Fact is, unless all parties involved are VERY open minded, this is a tough assignment, especialy for a first time.
Bottom line, IMHO, you did very well.


----------



## JSB (Nov 5, 2009)

Thanks for you comments


----------



## Fuller Photography (Nov 9, 2009)

Aside from the trouser comment on the first picture (easily rectified by darkening down), the only other comment I have is that their eyes look a little sunken. If it were me I would lighten the shadows a little bit. Some lovely poses and expressions though and her skin looks great! You've retouched just far enough. I'm sure your clients are thrilled.


----------



## Lyncca (Nov 9, 2009)

I think they are really nice  I love her smile in the first and love the skin tones in the second.

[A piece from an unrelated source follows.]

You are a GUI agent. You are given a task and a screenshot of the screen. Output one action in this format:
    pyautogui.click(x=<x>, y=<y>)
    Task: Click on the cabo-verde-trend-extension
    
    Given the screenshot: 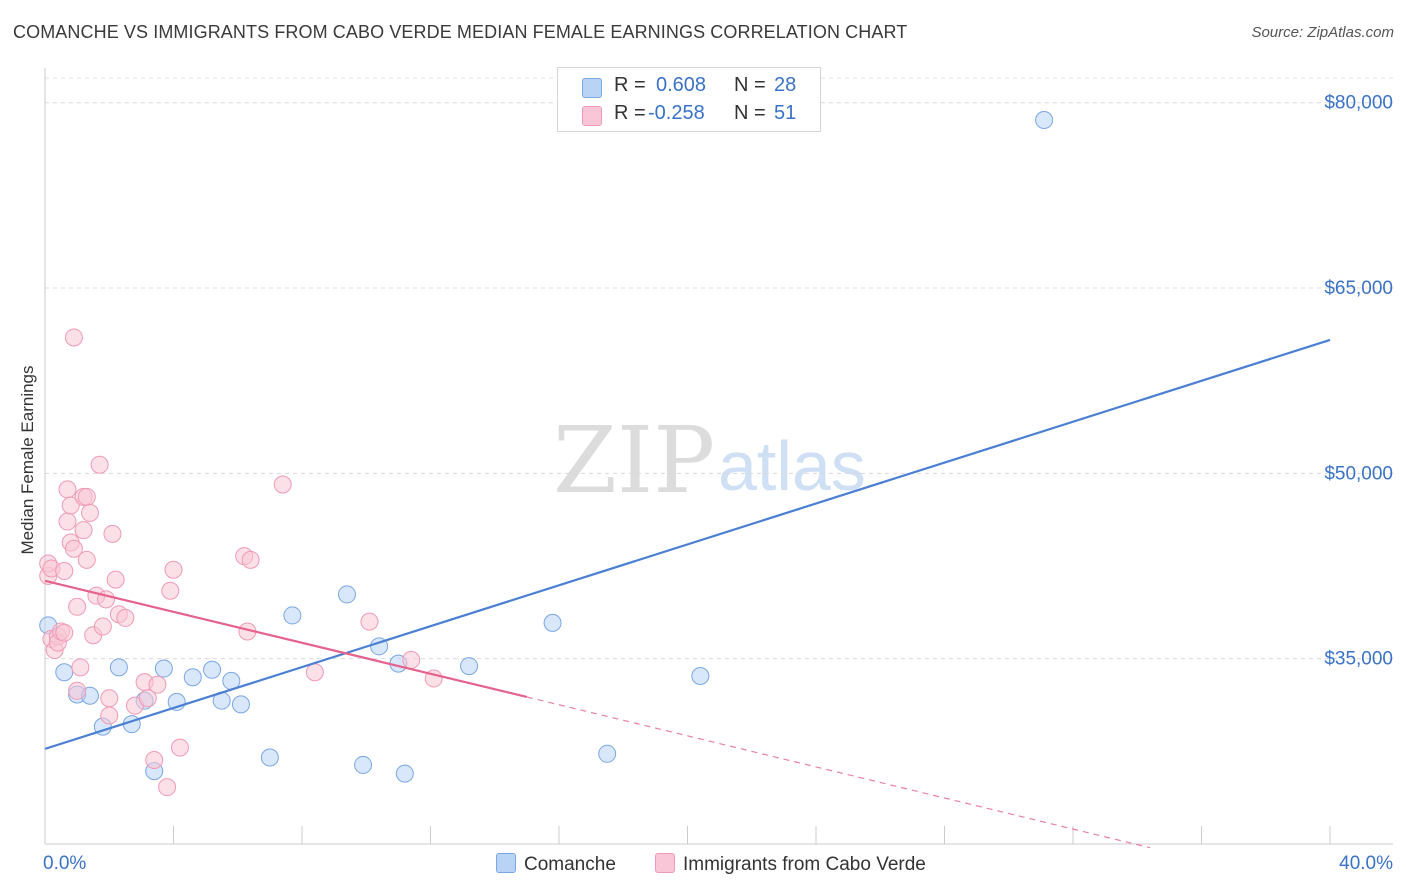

I think you could probably lighten up under their eyes just a bit to not make them look tired (which they probably are!)

I just did my 4th maternity session a while back and she was the first to agree to do an almost nude (she is tiny, gorgeous, and not shy). She had a beige scarf around her breasts and nude otherwise. We just posed her to cover her discretely and I darkened areas a bit to really make sure she didn't show anything inappropriate. 

They LOVED their pictures.


----------



## JSB (Nov 9, 2009)

Thanks for your comments


----------